Provided data:
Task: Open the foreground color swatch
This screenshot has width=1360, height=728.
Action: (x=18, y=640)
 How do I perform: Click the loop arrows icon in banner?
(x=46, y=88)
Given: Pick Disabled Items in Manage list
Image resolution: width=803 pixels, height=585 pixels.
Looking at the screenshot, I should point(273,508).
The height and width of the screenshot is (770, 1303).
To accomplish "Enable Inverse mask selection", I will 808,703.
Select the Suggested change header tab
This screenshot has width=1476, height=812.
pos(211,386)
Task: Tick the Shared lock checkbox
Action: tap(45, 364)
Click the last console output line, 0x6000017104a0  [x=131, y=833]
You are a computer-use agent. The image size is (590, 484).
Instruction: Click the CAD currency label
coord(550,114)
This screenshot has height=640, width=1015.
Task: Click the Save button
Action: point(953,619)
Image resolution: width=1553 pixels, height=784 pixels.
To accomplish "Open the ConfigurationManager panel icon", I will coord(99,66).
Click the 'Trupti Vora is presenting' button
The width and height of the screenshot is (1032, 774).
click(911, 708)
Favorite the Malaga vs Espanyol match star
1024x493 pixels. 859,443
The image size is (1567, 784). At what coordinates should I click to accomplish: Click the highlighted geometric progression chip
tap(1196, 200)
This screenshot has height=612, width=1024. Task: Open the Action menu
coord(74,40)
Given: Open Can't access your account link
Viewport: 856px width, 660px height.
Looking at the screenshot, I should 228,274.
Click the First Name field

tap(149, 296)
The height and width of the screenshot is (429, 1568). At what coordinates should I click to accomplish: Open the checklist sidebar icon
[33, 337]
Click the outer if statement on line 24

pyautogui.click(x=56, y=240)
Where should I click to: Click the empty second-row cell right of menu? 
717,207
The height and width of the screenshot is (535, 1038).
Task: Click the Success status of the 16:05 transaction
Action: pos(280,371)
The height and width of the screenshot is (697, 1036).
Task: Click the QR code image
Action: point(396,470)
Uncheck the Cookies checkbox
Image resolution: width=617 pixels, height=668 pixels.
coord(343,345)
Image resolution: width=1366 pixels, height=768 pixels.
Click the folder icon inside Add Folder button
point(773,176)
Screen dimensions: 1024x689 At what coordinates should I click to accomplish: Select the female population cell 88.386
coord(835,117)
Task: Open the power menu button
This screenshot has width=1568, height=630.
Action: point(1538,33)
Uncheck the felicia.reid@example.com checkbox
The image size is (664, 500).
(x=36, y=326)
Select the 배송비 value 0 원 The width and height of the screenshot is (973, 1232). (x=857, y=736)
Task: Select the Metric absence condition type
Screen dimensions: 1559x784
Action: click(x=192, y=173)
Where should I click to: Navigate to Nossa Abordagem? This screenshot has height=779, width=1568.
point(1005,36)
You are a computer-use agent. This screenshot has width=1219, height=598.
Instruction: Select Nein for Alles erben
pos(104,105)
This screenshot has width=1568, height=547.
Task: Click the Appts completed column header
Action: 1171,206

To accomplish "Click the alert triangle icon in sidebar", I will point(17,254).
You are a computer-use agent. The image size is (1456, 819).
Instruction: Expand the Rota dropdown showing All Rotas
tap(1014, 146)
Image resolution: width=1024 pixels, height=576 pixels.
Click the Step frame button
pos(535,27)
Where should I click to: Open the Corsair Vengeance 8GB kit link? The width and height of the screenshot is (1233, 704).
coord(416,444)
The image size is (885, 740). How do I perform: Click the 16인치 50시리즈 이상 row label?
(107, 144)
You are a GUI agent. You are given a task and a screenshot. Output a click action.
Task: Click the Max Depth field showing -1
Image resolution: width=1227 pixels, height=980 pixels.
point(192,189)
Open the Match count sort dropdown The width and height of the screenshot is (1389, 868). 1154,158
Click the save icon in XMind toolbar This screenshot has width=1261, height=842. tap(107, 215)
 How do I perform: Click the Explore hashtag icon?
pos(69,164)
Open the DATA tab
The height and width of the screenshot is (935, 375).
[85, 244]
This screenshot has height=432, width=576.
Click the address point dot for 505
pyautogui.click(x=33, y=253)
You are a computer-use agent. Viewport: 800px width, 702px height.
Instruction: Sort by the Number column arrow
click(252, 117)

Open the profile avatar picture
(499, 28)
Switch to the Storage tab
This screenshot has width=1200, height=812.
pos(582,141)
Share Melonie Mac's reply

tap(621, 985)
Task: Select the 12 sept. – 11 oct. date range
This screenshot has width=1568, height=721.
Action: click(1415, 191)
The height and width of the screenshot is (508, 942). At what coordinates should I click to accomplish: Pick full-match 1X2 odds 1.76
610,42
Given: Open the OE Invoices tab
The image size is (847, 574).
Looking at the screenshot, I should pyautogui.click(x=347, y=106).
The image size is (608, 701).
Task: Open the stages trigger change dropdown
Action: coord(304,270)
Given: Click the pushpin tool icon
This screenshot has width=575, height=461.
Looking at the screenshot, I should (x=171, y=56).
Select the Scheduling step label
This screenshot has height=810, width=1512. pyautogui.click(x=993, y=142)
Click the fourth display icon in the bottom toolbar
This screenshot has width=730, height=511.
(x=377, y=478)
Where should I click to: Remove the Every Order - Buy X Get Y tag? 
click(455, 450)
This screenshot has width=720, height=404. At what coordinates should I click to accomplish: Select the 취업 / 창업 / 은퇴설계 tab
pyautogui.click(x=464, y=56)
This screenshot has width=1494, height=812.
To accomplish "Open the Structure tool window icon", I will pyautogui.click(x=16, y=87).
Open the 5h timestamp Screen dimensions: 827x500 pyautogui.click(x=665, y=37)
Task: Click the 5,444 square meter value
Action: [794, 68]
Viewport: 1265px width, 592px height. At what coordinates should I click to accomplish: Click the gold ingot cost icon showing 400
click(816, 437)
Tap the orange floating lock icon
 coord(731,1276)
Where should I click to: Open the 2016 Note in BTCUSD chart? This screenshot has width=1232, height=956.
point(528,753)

Required work:
Reproduce the entries so that each line reads exactly as it did before.

Final answer:
Task: Open the foreground color swatch
This screenshot has width=1360, height=728.
Action: (x=18, y=640)
 How do I perform: Click the loop arrows icon in banner?
(x=46, y=88)
Given: Pick Disabled Items in Manage list
Image resolution: width=803 pixels, height=585 pixels.
Looking at the screenshot, I should point(273,508).
The height and width of the screenshot is (770, 1303).
To accomplish "Enable Inverse mask selection", I will 808,703.
Select the Suggested change header tab
This screenshot has width=1476, height=812.
pos(211,386)
Task: Tick the Shared lock checkbox
Action: tap(45, 364)
Click the last console output line, 0x6000017104a0  [x=131, y=833]
You are a computer-use agent. The image size is (590, 484).
Instruction: Click the CAD currency label
coord(550,114)
This screenshot has height=640, width=1015.
Task: Click the Save button
Action: point(953,619)
Image resolution: width=1553 pixels, height=784 pixels.
To accomplish "Open the ConfigurationManager panel icon", I will coord(99,66).
Click the 'Trupti Vora is presenting' button
The width and height of the screenshot is (1032, 774).
click(911, 708)
Favorite the Malaga vs Espanyol match star
1024x493 pixels. 859,443
The image size is (1567, 784). At what coordinates should I click to accomplish: Click the highlighted geometric progression chip
tap(1196, 200)
This screenshot has height=612, width=1024. Task: Open the Action menu
coord(74,40)
Given: Open Can't access your account link
Viewport: 856px width, 660px height.
Looking at the screenshot, I should 228,274.
Click the First Name field

tap(149, 296)
The height and width of the screenshot is (429, 1568). At what coordinates should I click to accomplish: Open the checklist sidebar icon
[33, 337]
Click the outer if statement on line 24

pyautogui.click(x=56, y=240)
Where should I click to: Click the empty second-row cell right of menu? 
717,207
The height and width of the screenshot is (535, 1038).
Task: Click the Success status of the 16:05 transaction
Action: pos(280,371)
The height and width of the screenshot is (697, 1036).
Task: Click the QR code image
Action: point(396,470)
Uncheck the Cookies checkbox
Image resolution: width=617 pixels, height=668 pixels.
coord(343,345)
Image resolution: width=1366 pixels, height=768 pixels.
Click the folder icon inside Add Folder button
point(773,176)
Screen dimensions: 1024x689 At what coordinates should I click to accomplish: Select the female population cell 88.386
coord(835,117)
Task: Open the power menu button
This screenshot has width=1568, height=630.
Action: point(1538,33)
Uncheck the felicia.reid@example.com checkbox
The image size is (664, 500).
(x=36, y=326)
Select the 배송비 value 0 원 The width and height of the screenshot is (973, 1232). (x=857, y=736)
Task: Select the Metric absence condition type
Screen dimensions: 1559x784
Action: click(x=192, y=173)
Where should I click to: Navigate to Nossa Abordagem? This screenshot has height=779, width=1568.
point(1005,36)
You are a computer-use agent. This screenshot has width=1219, height=598.
Instruction: Select Nein for Alles erben
pos(104,105)
This screenshot has width=1568, height=547.
Task: Click the Appts completed column header
Action: 1171,206

To accomplish "Click the alert triangle icon in sidebar", I will point(17,254).
You are a computer-use agent. The image size is (1456, 819).
Instruction: Expand the Rota dropdown showing All Rotas
tap(1014, 146)
Image resolution: width=1024 pixels, height=576 pixels.
Click the Step frame button
pos(535,27)
Where should I click to: Open the Corsair Vengeance 8GB kit link? The width and height of the screenshot is (1233, 704).
coord(416,444)
The image size is (885, 740). How do I perform: Click the 16인치 50시리즈 이상 row label?
(107, 144)
You are a GUI agent. You are given a task and a screenshot. Output a click action.
Task: Click the Max Depth field showing -1
Image resolution: width=1227 pixels, height=980 pixels.
point(192,189)
Open the Match count sort dropdown The width and height of the screenshot is (1389, 868). 1154,158
Click the save icon in XMind toolbar This screenshot has width=1261, height=842. tap(107, 215)
 How do I perform: Click the Explore hashtag icon?
pos(69,164)
Open the DATA tab
The height and width of the screenshot is (935, 375).
[85, 244]
This screenshot has height=432, width=576.
Click the address point dot for 505
pyautogui.click(x=33, y=253)
You are a computer-use agent. Viewport: 800px width, 702px height.
Instruction: Sort by the Number column arrow
click(252, 117)

Open the profile avatar picture
(499, 28)
Switch to the Storage tab
This screenshot has width=1200, height=812.
pos(582,141)
Share Melonie Mac's reply

tap(621, 985)
Task: Select the 12 sept. – 11 oct. date range
This screenshot has width=1568, height=721.
Action: click(1415, 191)
The height and width of the screenshot is (508, 942). At what coordinates should I click to accomplish: Pick full-match 1X2 odds 1.76
610,42
Given: Open the OE Invoices tab
The image size is (847, 574).
Looking at the screenshot, I should pyautogui.click(x=347, y=106).
The image size is (608, 701).
Task: Open the stages trigger change dropdown
Action: coord(304,270)
Given: Click the pushpin tool icon
This screenshot has width=575, height=461.
Looking at the screenshot, I should (x=171, y=56).
Select the Scheduling step label
This screenshot has height=810, width=1512. pyautogui.click(x=993, y=142)
Click the fourth display icon in the bottom toolbar
This screenshot has width=730, height=511.
(x=377, y=478)
Where should I click to: Remove the Every Order - Buy X Get Y tag? 
click(455, 450)
This screenshot has width=720, height=404. At what coordinates should I click to accomplish: Select the 취업 / 창업 / 은퇴설계 tab
pyautogui.click(x=464, y=56)
This screenshot has width=1494, height=812.
To accomplish "Open the Structure tool window icon", I will pyautogui.click(x=16, y=87).
Open the 5h timestamp Screen dimensions: 827x500 pyautogui.click(x=665, y=37)
Task: Click the 5,444 square meter value
Action: [794, 68]
Viewport: 1265px width, 592px height. At what coordinates should I click to accomplish: Click the gold ingot cost icon showing 400
click(816, 437)
Tap the orange floating lock icon
 coord(731,1276)
Where should I click to: Open the 2016 Note in BTCUSD chart? This screenshot has width=1232, height=956.
point(528,753)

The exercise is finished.